=== Begin Enclosure ===
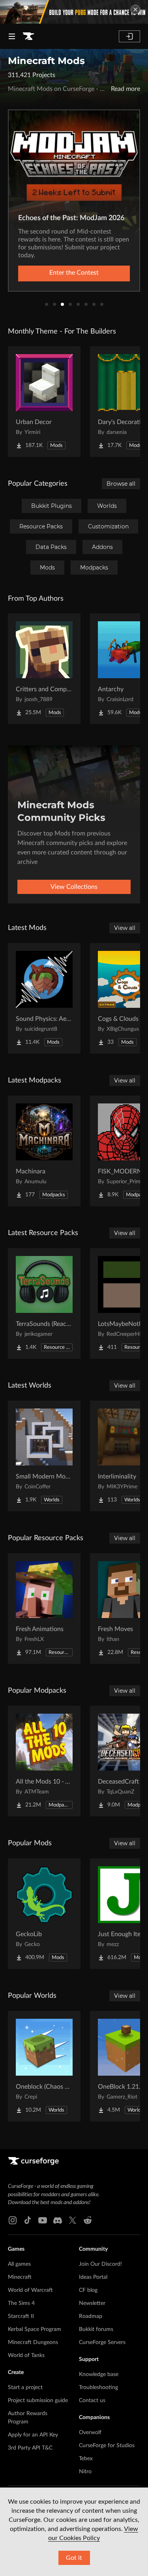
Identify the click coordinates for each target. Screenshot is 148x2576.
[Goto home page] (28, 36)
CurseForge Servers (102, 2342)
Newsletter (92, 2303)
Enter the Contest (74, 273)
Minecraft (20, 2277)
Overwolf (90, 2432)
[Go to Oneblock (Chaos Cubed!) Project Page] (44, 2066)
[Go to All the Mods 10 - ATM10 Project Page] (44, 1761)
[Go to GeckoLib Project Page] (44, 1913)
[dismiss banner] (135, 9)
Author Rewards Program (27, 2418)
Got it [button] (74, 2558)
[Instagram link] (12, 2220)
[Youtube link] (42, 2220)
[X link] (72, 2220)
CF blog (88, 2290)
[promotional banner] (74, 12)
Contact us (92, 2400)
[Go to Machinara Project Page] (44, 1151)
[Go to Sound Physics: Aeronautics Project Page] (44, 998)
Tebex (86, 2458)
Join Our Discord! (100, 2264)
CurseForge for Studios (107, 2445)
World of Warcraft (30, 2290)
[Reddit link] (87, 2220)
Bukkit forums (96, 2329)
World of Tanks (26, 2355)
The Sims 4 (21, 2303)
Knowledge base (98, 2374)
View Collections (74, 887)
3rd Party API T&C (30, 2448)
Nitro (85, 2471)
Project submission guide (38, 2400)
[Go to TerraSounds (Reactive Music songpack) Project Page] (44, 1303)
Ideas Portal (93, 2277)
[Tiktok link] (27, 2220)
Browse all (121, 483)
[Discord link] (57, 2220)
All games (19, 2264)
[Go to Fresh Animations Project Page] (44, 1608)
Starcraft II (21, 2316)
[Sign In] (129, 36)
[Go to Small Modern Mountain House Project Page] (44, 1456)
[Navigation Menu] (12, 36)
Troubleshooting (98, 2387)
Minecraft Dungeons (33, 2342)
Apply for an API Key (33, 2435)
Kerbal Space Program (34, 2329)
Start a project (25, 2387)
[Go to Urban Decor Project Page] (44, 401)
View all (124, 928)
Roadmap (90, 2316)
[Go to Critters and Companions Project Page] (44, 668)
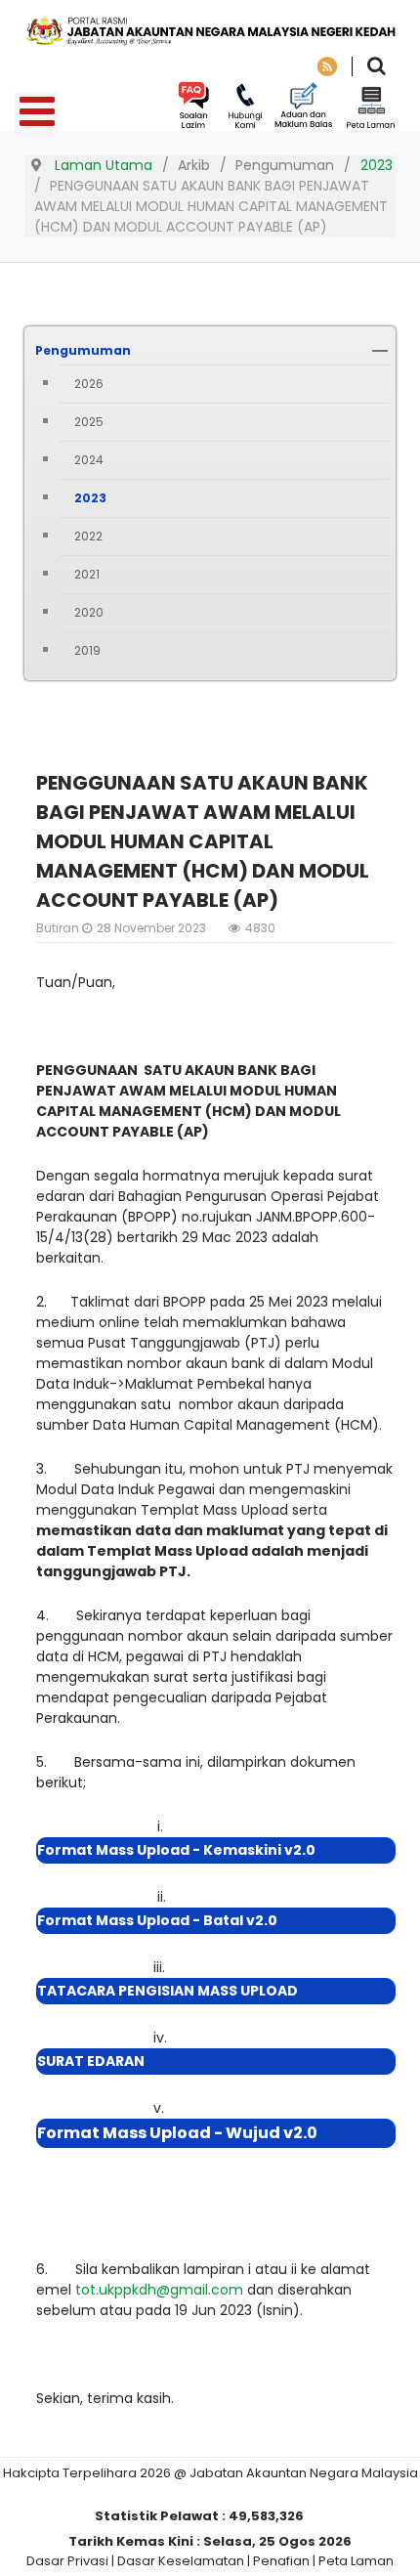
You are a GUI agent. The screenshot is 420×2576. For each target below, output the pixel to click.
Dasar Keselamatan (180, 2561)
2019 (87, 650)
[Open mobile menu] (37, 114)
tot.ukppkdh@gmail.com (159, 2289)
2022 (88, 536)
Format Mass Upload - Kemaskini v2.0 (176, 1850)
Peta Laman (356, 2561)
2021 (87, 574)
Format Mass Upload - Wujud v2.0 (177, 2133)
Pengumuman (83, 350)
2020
=== End Enclosure ===
Work order:
The records above need to be reproduced exactly, with all images omitted.

Answer section:
Identify the click coordinates for each target. Screenshot is 148x2576.
[Goto home page] (28, 36)
CurseForge Servers (102, 2342)
Newsletter (92, 2303)
Enter the Contest (74, 273)
Minecraft (20, 2277)
Overwolf (90, 2432)
[Go to Oneblock (Chaos Cubed!) Project Page] (44, 2066)
[Go to All the Mods 10 - ATM10 Project Page] (44, 1761)
[Go to GeckoLib Project Page] (44, 1913)
[dismiss banner] (135, 9)
Author Rewards Program (27, 2418)
Got it [button] (74, 2558)
[Instagram link] (12, 2220)
[Youtube link] (42, 2220)
[X link] (72, 2220)
CF blog (88, 2290)
[promotional banner] (74, 12)
Contact us (92, 2400)
[Go to Machinara Project Page] (44, 1151)
[Go to Sound Physics: Aeronautics Project Page] (44, 998)
Tebex (86, 2458)
Join Our Discord! (100, 2264)
CurseForge for Studios (107, 2445)
World of Warcraft (30, 2290)
[Reddit link] (87, 2220)
Bukkit forums (96, 2329)
World of Tanks (26, 2355)
The Sims 4 (21, 2303)
Knowledge base (98, 2374)
View Collections (74, 887)
3rd Party API T&C (30, 2448)
Nitro (85, 2471)
Project submission guide (38, 2400)
[Go to TerraSounds (Reactive Music songpack) Project Page] (44, 1303)
Ideas Portal (93, 2277)
[Tiktok link] (27, 2220)
Browse all (121, 483)
[Discord link] (57, 2220)
All games (19, 2264)
[Go to Fresh Animations Project Page] (44, 1608)
Starcraft II (21, 2316)
[Sign In] (129, 36)
[Go to Small Modern Mountain House Project Page] (44, 1456)
[Navigation Menu] (12, 36)
Troubleshooting (98, 2387)
Minecraft Dungeons (33, 2342)
Apply for an API Key (33, 2435)
Kerbal Space Program (34, 2329)
Start a project (25, 2387)
[Go to Urban Decor Project Page] (44, 401)
View all (124, 928)
Roadmap (90, 2316)
[Go to Critters and Companions Project Page] (44, 668)
You are a GUI agent. The screenshot is 420×2576. For each target below, output the pixel to click.
Dasar Keselamatan (180, 2561)
2019 (87, 650)
[Open mobile menu] (37, 114)
tot.ukppkdh@gmail.com (159, 2289)
2022 (88, 536)
Format Mass Upload - Kemaskini v2.0 (176, 1850)
Peta Laman (356, 2561)
2021 (87, 574)
Format Mass Upload - Wujud v2.0 (177, 2133)
Pengumuman (83, 350)
2020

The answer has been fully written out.